As stated in his biography, Lunde was thrown into the ring ropes during a match in 1994. The top rope broke from the turnbuckle, but he was able to land on his feet. Six months later, the same event happened again, but this time he landed full-force on to the concrete and hit his head, neck, and upper back. He never took time off to heal. As time passed, with no down time, the injuries worsened. In his biography, Lunde states that the first sign of problems was his left arm suddenly going numb and unresponsive during a match. Doctors found that a rib, possibly torn away from the spine during the accident, was popping in and out of the joint and causing shoulder discomfort and weakness. Upon seeing his chiropractor in Charlotte, North Carolina, and consulting medical experts in Atlanta, Georgia, the damage to Lunde's body was found to be much more severe than previously thought and surgery was deemed the only option to keep his left arm functioning at all. Surgery occurred in Atlanta in late 1996 (resulting in a left posterior laminectomy of the 3rd, 4th, and 5th cervical bones and a fusion of the 7th cervical and 1st thoracic bones) and was successful in repairing most of the damage, but Anderson still has some muscle weakness, loss of fine motor control, and loss of muscle mass in his left arm. He spent many weeks in the hospital during that time, crediting his recovery to his wife, his physical therapist, and the fact he did not want his children to be fatherless. He would be readmitted in March 1997 with symptoms akin to cardiac arrest and pulmonary failure, but was released soon afterwards.

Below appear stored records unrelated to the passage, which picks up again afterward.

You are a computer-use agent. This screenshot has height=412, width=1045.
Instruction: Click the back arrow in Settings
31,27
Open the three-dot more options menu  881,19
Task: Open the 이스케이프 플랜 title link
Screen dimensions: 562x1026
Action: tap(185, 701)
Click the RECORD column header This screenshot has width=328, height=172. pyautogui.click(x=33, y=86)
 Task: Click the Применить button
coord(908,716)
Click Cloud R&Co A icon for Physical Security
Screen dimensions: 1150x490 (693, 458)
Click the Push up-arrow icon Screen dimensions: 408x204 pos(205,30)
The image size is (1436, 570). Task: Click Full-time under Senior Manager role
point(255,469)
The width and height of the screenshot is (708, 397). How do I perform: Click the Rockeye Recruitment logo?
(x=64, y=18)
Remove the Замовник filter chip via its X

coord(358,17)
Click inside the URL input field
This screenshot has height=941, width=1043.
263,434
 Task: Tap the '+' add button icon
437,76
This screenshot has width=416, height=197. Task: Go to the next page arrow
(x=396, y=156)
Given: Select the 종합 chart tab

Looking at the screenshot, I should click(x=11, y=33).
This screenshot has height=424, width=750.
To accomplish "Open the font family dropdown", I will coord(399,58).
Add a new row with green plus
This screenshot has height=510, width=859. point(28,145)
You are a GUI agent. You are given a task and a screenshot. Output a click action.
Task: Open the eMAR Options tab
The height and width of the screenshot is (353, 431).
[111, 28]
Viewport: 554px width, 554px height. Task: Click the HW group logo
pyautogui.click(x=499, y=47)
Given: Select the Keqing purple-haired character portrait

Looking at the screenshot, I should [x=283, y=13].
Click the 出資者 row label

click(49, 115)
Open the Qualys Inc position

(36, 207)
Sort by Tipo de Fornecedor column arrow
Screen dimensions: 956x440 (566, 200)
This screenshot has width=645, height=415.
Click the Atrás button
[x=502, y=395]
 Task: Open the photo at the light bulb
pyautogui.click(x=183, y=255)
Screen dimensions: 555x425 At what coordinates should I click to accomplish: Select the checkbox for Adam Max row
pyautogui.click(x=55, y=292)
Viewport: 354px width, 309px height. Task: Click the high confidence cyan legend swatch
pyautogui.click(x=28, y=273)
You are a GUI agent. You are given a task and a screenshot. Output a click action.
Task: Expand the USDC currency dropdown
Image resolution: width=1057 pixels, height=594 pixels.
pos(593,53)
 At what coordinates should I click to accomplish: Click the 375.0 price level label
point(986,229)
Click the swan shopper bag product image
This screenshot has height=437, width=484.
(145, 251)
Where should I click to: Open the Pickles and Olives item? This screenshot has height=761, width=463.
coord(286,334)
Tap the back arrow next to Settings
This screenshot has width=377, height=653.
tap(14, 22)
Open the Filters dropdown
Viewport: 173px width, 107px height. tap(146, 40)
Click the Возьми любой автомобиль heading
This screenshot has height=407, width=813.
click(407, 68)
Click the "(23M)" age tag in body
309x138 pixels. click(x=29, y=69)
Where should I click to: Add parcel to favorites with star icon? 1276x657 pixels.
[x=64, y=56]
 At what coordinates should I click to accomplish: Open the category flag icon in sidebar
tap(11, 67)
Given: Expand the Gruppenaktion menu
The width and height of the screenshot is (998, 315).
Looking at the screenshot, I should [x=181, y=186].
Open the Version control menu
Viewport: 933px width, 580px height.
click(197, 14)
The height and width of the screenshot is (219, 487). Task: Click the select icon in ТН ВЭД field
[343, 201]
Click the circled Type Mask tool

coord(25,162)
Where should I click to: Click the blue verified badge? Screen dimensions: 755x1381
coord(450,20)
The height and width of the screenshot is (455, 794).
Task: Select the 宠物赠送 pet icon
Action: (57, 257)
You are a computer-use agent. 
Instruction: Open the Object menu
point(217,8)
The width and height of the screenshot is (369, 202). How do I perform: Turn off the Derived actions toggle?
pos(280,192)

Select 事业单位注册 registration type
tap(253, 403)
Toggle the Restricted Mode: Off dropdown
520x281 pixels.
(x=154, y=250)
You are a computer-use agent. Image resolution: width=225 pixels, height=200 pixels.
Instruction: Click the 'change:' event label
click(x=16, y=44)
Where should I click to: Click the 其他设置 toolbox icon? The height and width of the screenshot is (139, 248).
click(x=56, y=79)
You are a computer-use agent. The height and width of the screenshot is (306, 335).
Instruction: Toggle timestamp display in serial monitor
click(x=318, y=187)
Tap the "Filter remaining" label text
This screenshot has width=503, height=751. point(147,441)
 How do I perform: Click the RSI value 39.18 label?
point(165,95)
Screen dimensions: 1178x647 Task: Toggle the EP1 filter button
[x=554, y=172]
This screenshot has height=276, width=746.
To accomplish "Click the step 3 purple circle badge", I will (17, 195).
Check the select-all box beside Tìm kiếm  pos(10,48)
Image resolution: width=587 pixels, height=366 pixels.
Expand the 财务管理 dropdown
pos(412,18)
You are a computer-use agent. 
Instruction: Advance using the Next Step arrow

On March 11, 2023, Lunde announced on Twitter that his son Barrett had died the night before at age 37.

==Other media==
Anderson's autobiography, Arn Anderson 4 Ever, was released on April 30, 2000.

Anderson has appeared in the video games WWE Legends of WrestleMania, WWE '12, WWE 2K16 (as DLC), and WWE 2K17 as a member of The Enforcers with Larry Zbyszko.

Anderson's podcast, The Arn Show, initially hosted by Conrad Thompson and then by Paul Bromwell, debuted in 2019.

Anderson appeared on the reality show Rhodes to the Top.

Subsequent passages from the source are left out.